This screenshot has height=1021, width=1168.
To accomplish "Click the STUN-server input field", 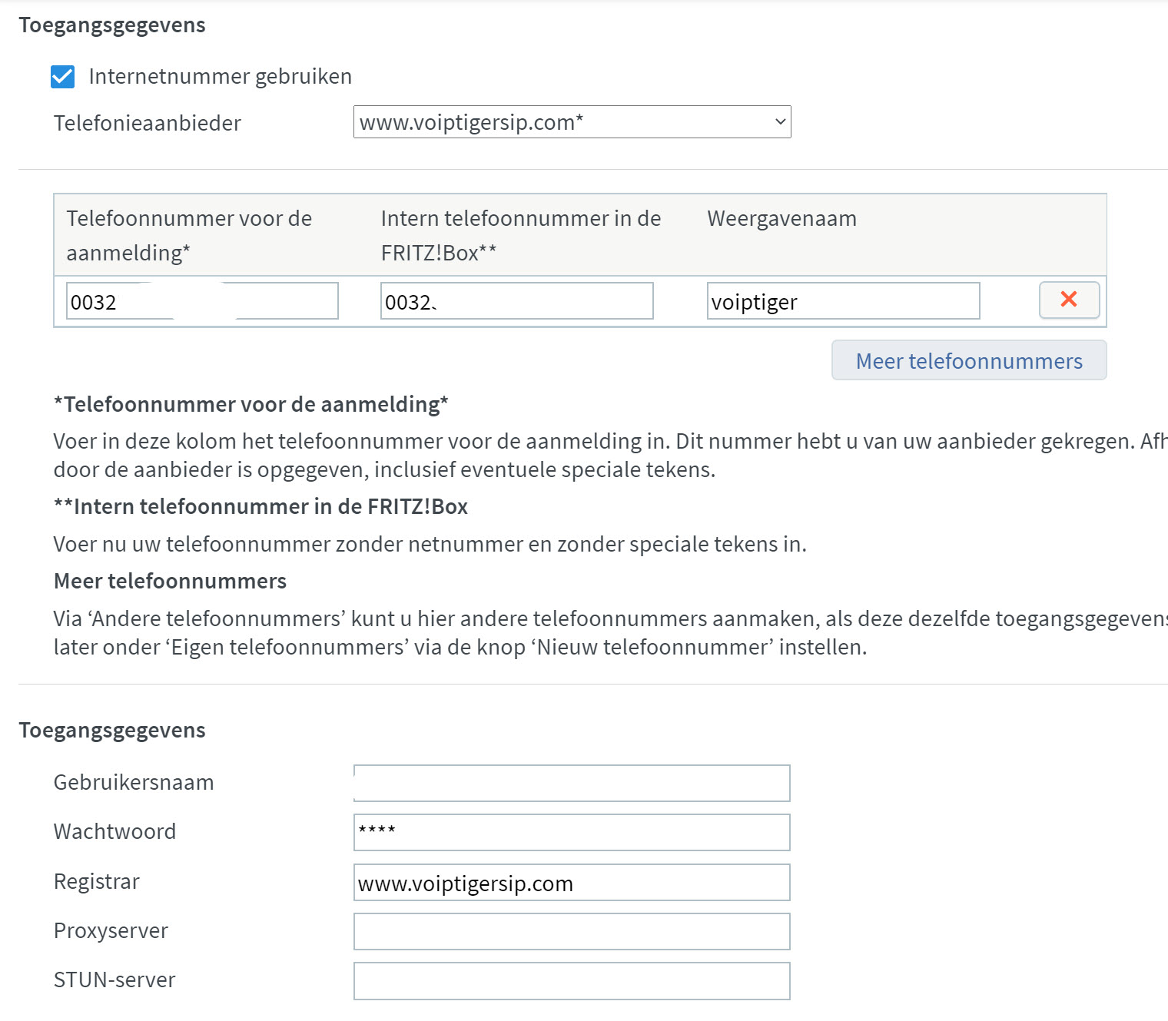I will (571, 981).
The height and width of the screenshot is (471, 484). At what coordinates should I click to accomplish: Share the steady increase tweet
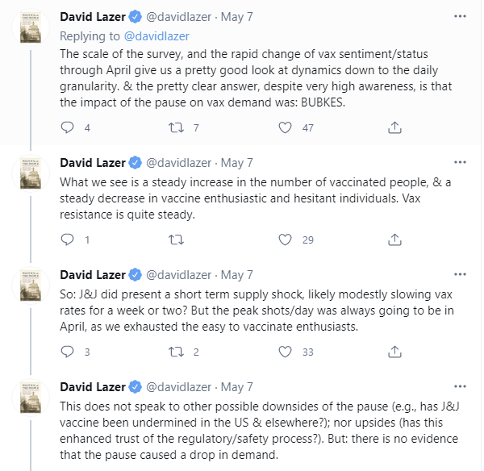(394, 240)
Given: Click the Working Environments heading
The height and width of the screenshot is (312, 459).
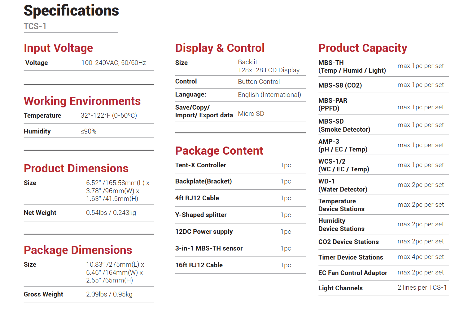Looking at the screenshot, I should (82, 101).
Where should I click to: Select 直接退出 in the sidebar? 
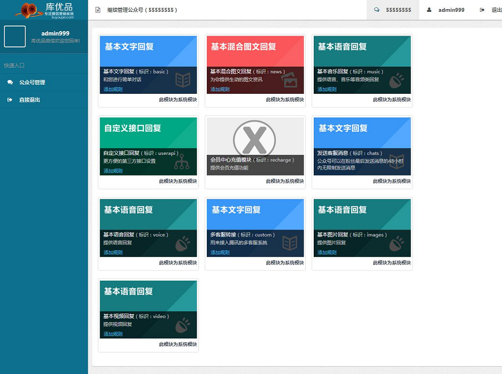(29, 100)
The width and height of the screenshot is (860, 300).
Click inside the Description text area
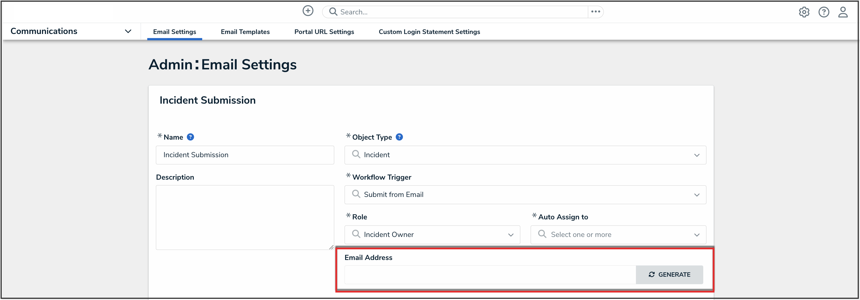pos(245,217)
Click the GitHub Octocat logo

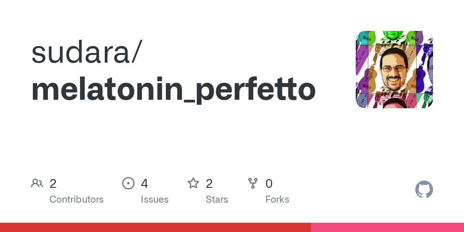(424, 190)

====

Copy out exactly, without any pictures, the lines above that begin at the one with "Click inside the Description text area" and end at the last line of the listing.

### RESULT BELOW
Click inside the Description text area
pos(245,217)
Click the GitHub Octocat logo

(424, 190)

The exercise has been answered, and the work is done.